_Exercise goal_. Transcribe the records word for word. Leave every picture out.

───── Data in this exercise ─────

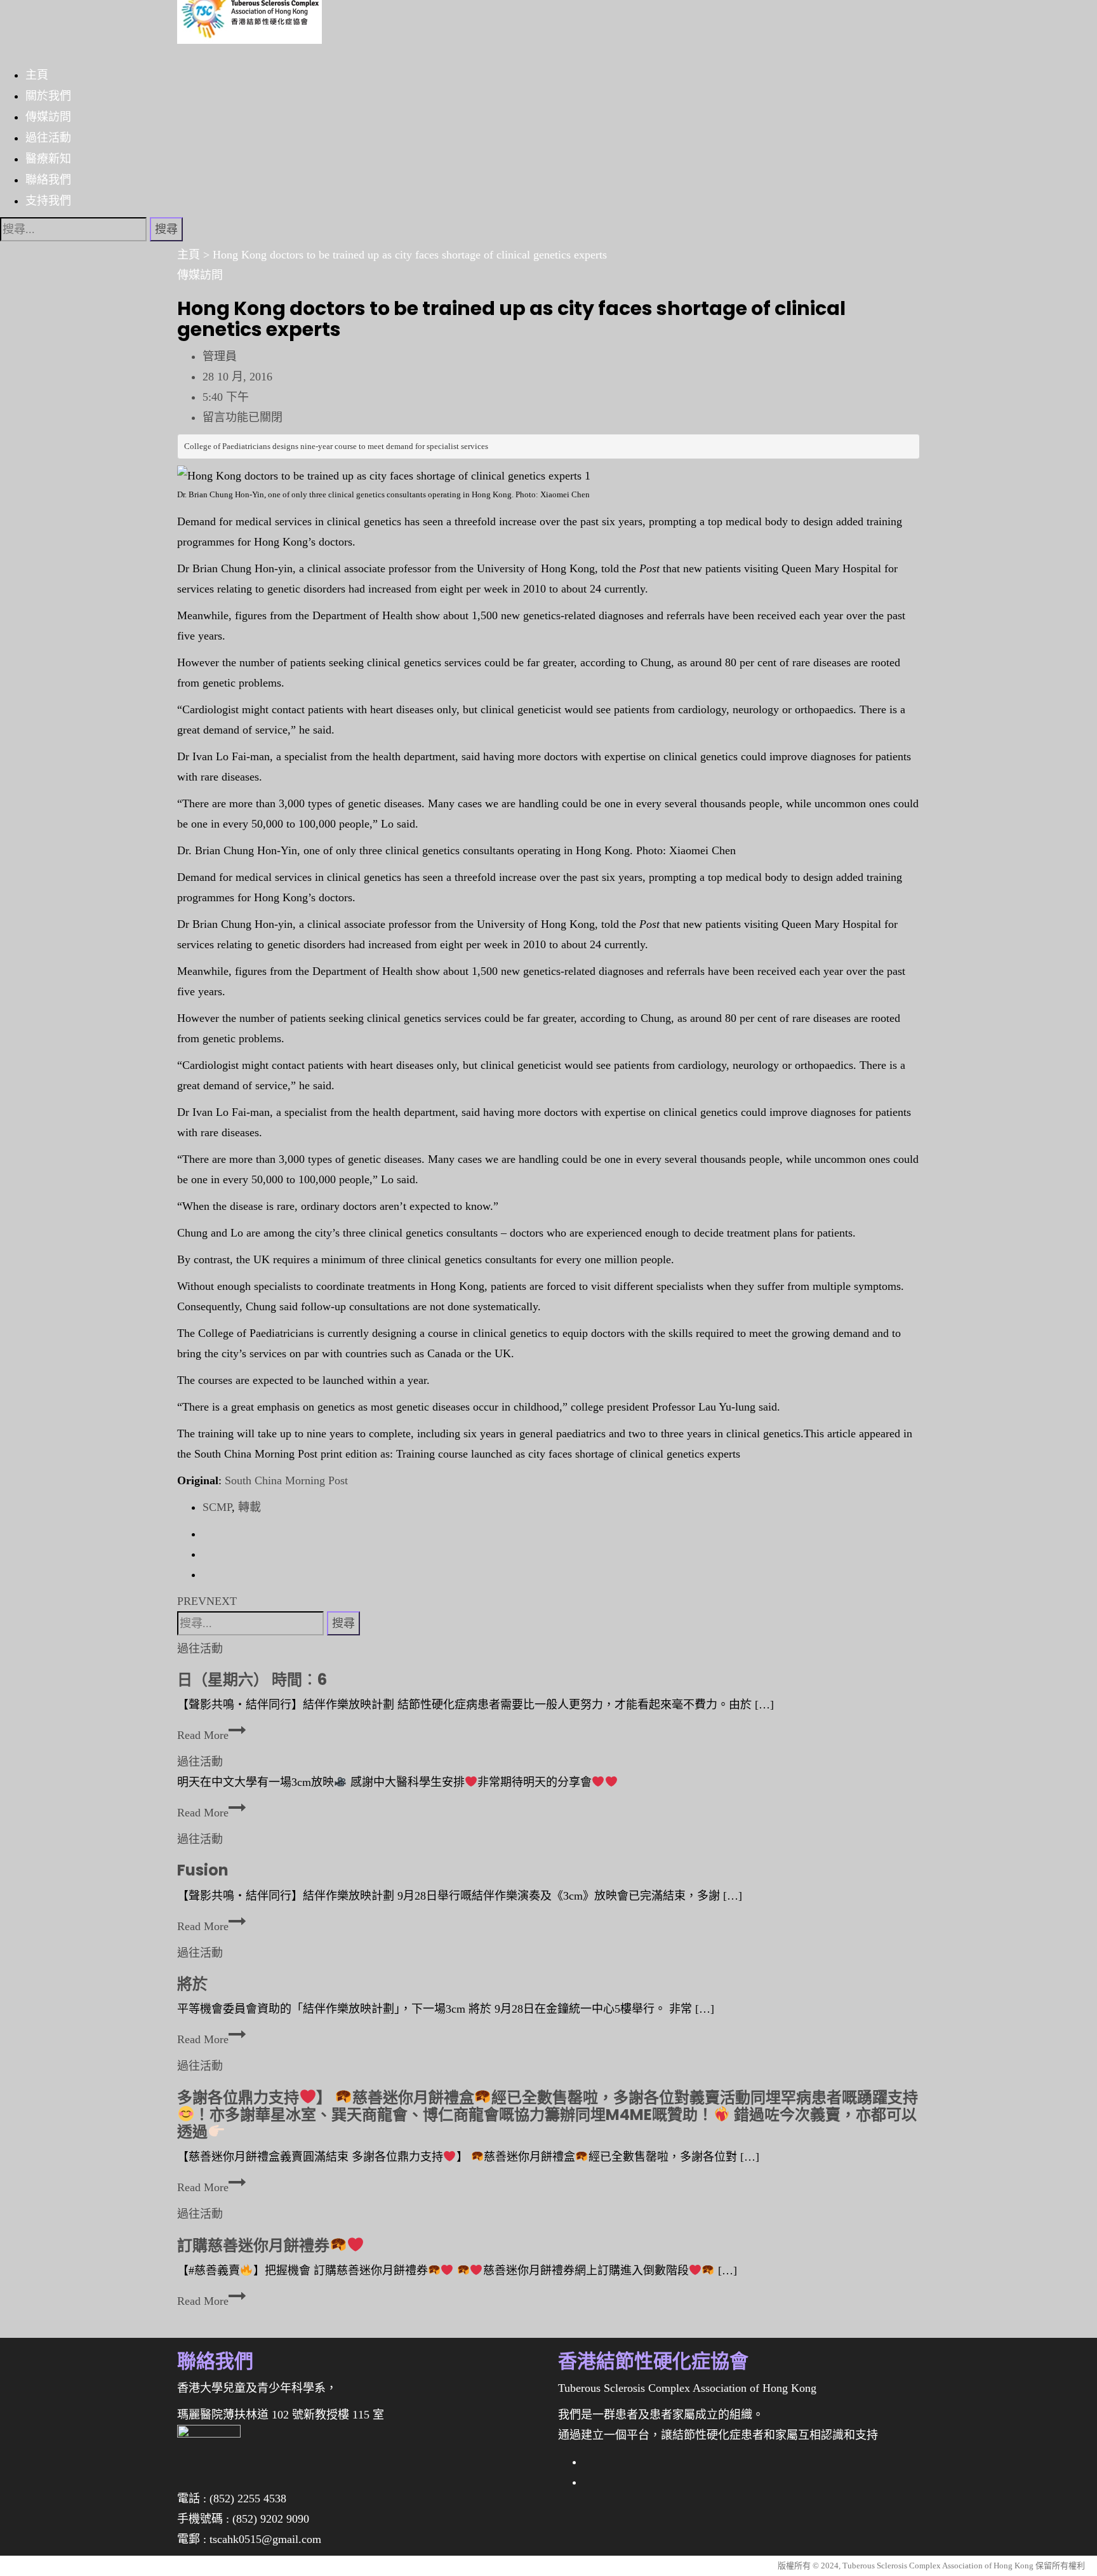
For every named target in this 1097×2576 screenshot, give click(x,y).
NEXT (221, 1601)
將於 (192, 1983)
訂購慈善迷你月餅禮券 (253, 2245)
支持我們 (48, 200)
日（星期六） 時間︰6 (252, 1679)
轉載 (249, 1507)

─────

_Exercise answer_.
For every named target in this 1097×2576 screenshot, give click(x,y).
NEXT (221, 1601)
將於 (192, 1983)
訂購慈善迷你月餅禮券 (253, 2245)
支持我們 (48, 200)
日（星期六） 時間︰6 (252, 1679)
轉載 (249, 1507)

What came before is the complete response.